Comment intégrez-vous dans votre stratégie la montée des sujets RSE ?
Cette tendance, je la vis à titre personnel en tant que citoyen et avec mes enfants et j’essaie d’insuffler cette dynamique dans mon entreprise. Mais Alibaba est aussi très conscient de ces enjeux. Dans le retail en Chine, ce sont les jeunes de 19 à 30 ans qui imposent les tendances et tout va très vite. Ils nous obligent à nous réinventer et à trouver de nouveaux moyens d’interagir avec eux. Nous avons constaté leur plus grande sensibilité à la RSE. En réponse, Alibaba a lancé entre autres il y a trois ans une plate-forme de revente d’articles de seconde main, qui s’appelle Idle Fish. C’est celle qui croît le plus en ce moment, notamment sur les 18 derniers mois.

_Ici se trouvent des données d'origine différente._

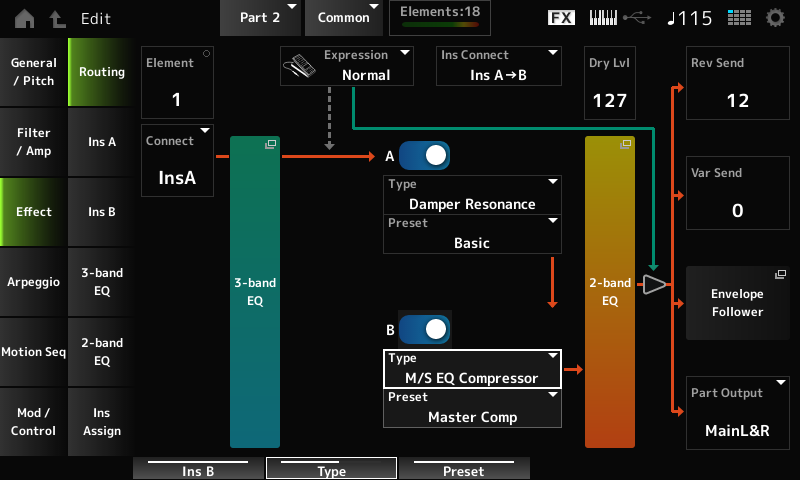This screenshot has height=480, width=800.
Task: Toggle Insertion Effect A switch off
Action: point(423,156)
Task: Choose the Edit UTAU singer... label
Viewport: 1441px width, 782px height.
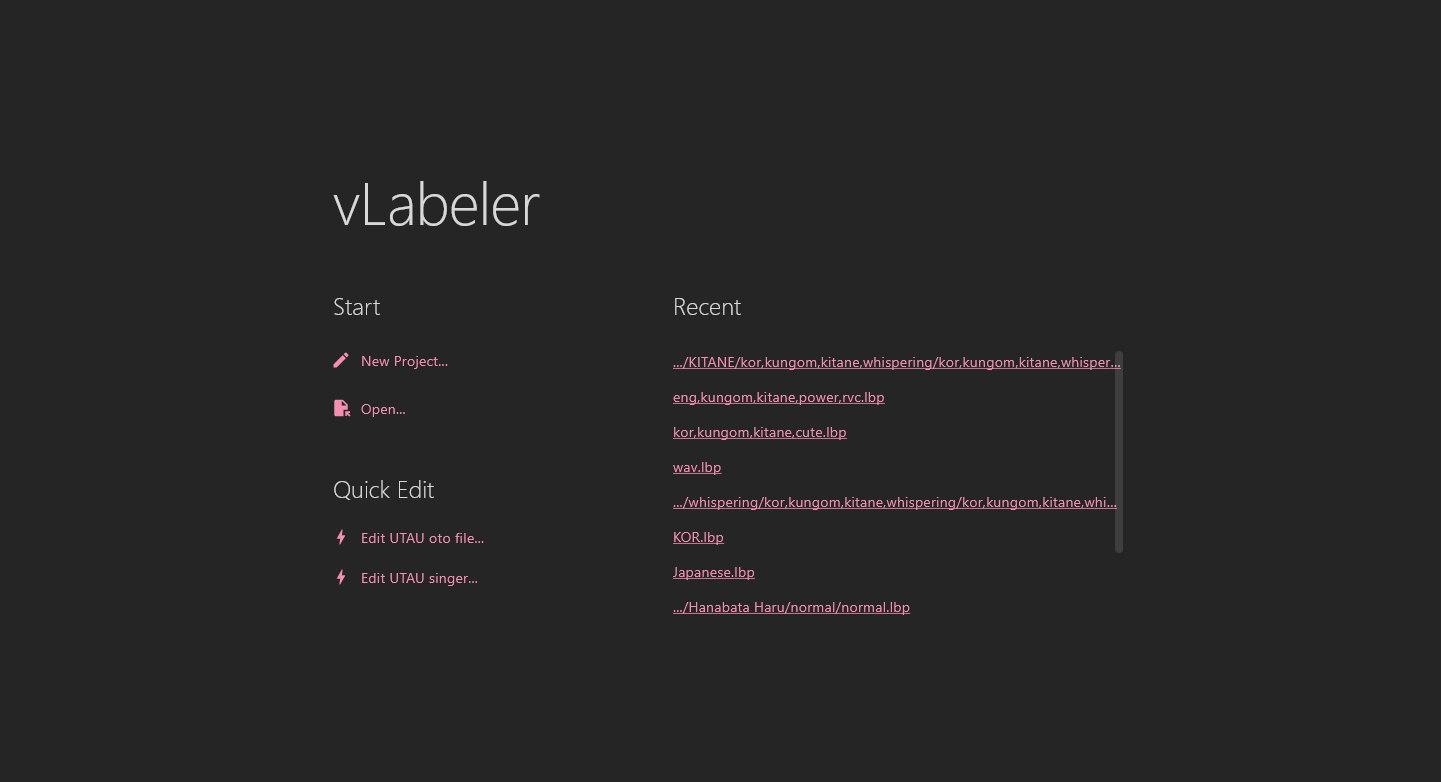Action: (x=419, y=578)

D’autres actions sont aussi faites par les différentes entités du groupe pour travailler les différents leviers RSE. Ant Group plante des arbres à chaque transaction, il y a le développement de la livraison en véhicule électrique, nous cherchons aussi à limiter l’usage du plastique dans les cartons et nous avons mis en place des grands points de collecte des colis vides pendant le Single Day.
Vous avez multiplié les annonces touchant à la logistique avec tout dernièrement l’arrivée des casiers de retrait. Où en êtes-vous dans vos différents développements ?
La logistique est au cœur de l’e-commerce et nous avions un vrai retard avec les produits venant de Chine. Les délais étaient très longs. La première étape a été de créer un centre à Liège. Il est opérationnel mais il n’est pas encore finalisé. Il sert à accueillir les produits de Chine en Europe. La deuxième étape c’est l’ouverture d’un centre de distribution en France, que nous avons ouvert il y a quelques mois. Il nous sert à dispatcher les colis qui arrivent.
Entre le centre de Liège, le nouveau site de dispache en France et les casiers de retrait, nous sommes à une nouvelle étape de notre développement.
Dernièrement, nous avons annoncé l’implantation de casiers. Cela fonctionne bien en Chine et cela offre plus de praticité par rapport à un magasin qui n’est pas toujours ouvert. Là encore, on s’appuie sur l’expérience qu’on a pu avoir en Chine et on essaie de l’adapter en local.
L’enjeu est de faire en sorte que nos clients puissent avoir leurs produits plus rapidement et que les retours soient aussi plus faciles, le tout pour avoir une meilleure expérience client. Au début, les gens étaient attirés par Aliexpress par la gamme de choix qui est très large et par les prix bas. En plus de cela, on essaie d’ajouter du ludique et du fun pour changer du shopping commodité avec un meilleur service client.
En moyenne, vous livrez en combien de temps ?
On se donne comme objectif de descendre sous les 10 jours de délai et à terme d’arriver à 72 heures sur les meilleures ventes grâce à l’entrepôt. C’est une étape de plus dans la localisation des activités d’Alibaba et Aliexpress en France qui pose un nouveau jalon dans notre développement.
AliExpress étend son réseau de lockers avec Match
Après avoir annoncé l’arrivée de ses premiers lockers en France en septembre dernier, AliExpress, la marketplace mondiale du groupe Alibaba, annonce son partenariat avec Match, une chaîne de supermarchés français, via Cainiao Network, la filiale logistique du groupe Alibaba.
Ce seront 70 lockers qui seront ainsi installés dans des supermarchés Match situés dans le Nord et l’Est de la France, pour permettre aux consommateurs AliExpress résidant dans les villes de Lille, Amiens, Strasbourg, Metz, Nancy et leurs environs de retirer librement et rapidement leurs commandes dans des consignes automatiques.
Rappelons que l’objectif consiste à déployer 650 lockers à travers toute la France d’ici décembre 2021.